■ Requirement
Within the records, determine how many lines contain the word "will". Your reply must consist of that number only.

[Dataset entries]
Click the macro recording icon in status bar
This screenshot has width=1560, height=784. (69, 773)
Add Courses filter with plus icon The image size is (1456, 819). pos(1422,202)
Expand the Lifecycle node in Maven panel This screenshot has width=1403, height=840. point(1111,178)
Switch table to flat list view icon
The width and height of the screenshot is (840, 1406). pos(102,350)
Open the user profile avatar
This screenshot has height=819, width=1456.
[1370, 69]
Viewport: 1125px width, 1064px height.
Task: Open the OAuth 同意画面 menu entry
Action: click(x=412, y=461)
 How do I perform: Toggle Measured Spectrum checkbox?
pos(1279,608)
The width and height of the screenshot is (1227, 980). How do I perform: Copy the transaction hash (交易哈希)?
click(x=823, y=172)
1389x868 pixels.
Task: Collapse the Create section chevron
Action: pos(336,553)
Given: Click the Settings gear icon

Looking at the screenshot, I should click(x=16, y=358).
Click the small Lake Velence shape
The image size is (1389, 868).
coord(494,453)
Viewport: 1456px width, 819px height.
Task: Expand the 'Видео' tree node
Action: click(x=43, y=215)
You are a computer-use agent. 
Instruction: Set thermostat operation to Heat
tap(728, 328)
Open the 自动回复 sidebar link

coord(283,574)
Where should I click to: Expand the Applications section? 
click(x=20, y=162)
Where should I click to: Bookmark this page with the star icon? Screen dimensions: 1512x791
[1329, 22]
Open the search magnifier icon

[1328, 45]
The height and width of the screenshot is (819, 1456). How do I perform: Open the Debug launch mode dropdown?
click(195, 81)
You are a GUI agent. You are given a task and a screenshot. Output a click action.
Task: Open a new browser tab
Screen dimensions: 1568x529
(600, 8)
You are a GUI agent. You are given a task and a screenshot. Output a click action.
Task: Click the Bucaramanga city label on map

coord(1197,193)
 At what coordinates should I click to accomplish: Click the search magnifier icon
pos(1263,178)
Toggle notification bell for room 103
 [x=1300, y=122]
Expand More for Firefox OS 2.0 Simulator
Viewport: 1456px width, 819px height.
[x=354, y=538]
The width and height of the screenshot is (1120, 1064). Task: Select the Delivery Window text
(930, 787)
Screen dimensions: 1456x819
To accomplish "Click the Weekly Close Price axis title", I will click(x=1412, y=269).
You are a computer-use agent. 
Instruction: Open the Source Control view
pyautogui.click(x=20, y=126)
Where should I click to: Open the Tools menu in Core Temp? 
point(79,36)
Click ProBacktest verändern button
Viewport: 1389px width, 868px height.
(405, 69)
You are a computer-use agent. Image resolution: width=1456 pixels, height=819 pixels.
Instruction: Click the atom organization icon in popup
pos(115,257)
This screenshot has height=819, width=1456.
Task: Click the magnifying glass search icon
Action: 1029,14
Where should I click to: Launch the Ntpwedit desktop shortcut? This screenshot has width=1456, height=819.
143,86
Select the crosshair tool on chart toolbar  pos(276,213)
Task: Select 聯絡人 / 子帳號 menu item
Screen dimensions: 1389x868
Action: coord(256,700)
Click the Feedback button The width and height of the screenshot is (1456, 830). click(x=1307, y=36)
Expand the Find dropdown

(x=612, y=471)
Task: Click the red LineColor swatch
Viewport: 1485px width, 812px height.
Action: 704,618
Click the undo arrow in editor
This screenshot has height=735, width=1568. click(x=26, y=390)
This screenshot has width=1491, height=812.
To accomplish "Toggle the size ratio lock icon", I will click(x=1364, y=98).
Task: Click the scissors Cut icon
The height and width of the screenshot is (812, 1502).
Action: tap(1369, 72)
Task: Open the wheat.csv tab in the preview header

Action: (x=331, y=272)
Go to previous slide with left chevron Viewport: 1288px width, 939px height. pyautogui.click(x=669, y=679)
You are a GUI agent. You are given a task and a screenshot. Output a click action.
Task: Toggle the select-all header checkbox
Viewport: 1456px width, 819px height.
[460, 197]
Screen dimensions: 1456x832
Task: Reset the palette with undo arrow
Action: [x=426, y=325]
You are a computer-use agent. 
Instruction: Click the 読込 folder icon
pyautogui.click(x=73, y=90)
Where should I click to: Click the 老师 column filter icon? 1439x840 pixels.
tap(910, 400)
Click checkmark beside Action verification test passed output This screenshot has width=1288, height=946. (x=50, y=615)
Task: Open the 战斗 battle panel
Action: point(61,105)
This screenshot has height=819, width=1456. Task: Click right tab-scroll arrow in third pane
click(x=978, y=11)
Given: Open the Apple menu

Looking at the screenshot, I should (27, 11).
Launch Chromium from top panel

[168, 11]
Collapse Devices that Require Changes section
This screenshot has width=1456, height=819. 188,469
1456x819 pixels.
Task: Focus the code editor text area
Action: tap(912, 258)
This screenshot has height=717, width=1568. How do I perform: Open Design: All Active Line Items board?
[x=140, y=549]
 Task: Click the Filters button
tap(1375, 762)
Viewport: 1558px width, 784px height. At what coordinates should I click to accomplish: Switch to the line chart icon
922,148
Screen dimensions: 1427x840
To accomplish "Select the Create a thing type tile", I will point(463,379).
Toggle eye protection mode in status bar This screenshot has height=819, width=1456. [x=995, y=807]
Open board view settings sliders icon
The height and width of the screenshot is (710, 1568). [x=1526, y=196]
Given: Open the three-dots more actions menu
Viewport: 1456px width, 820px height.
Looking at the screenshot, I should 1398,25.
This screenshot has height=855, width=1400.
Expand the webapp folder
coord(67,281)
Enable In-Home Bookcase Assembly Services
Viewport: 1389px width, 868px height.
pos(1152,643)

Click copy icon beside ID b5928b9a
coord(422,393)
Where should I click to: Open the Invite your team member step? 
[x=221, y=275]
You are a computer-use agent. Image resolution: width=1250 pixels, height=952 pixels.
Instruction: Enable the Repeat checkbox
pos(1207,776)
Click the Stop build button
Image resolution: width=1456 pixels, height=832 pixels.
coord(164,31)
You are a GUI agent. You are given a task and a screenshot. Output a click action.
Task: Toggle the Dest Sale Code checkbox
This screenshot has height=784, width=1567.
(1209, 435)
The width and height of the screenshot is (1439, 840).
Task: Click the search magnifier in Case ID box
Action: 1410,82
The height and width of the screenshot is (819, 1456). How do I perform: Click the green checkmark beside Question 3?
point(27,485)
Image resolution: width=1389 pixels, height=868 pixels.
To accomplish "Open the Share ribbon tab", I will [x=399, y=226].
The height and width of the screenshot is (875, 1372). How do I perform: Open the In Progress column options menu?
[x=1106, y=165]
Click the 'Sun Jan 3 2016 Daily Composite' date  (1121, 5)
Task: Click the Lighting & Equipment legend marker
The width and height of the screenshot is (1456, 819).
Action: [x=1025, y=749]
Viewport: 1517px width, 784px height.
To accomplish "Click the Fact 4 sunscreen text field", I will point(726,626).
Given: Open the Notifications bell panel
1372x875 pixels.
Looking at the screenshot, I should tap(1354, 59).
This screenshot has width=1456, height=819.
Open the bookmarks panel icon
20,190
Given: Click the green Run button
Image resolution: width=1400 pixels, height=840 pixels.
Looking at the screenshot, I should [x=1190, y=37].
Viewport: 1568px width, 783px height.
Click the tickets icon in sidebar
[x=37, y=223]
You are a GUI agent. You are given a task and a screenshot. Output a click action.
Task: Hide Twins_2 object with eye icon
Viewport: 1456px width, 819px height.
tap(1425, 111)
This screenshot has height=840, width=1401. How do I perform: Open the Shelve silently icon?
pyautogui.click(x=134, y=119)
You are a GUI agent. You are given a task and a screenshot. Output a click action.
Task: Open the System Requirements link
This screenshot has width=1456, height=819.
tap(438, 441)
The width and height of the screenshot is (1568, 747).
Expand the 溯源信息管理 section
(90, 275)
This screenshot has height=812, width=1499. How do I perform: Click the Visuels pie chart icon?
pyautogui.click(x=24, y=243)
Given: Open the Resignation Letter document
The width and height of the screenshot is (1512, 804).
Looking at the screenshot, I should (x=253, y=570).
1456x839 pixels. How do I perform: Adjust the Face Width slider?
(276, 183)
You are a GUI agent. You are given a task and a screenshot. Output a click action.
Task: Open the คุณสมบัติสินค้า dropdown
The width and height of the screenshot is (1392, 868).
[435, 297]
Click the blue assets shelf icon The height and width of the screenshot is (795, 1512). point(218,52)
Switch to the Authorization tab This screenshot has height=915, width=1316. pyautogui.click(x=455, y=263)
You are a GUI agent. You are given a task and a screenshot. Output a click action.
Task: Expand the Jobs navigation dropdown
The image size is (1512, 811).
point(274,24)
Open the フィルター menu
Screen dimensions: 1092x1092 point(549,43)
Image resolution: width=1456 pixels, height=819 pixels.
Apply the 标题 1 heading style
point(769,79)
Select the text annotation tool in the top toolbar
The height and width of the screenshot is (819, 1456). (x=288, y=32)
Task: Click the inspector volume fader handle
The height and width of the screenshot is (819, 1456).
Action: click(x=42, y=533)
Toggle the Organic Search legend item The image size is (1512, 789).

■ Answer box
5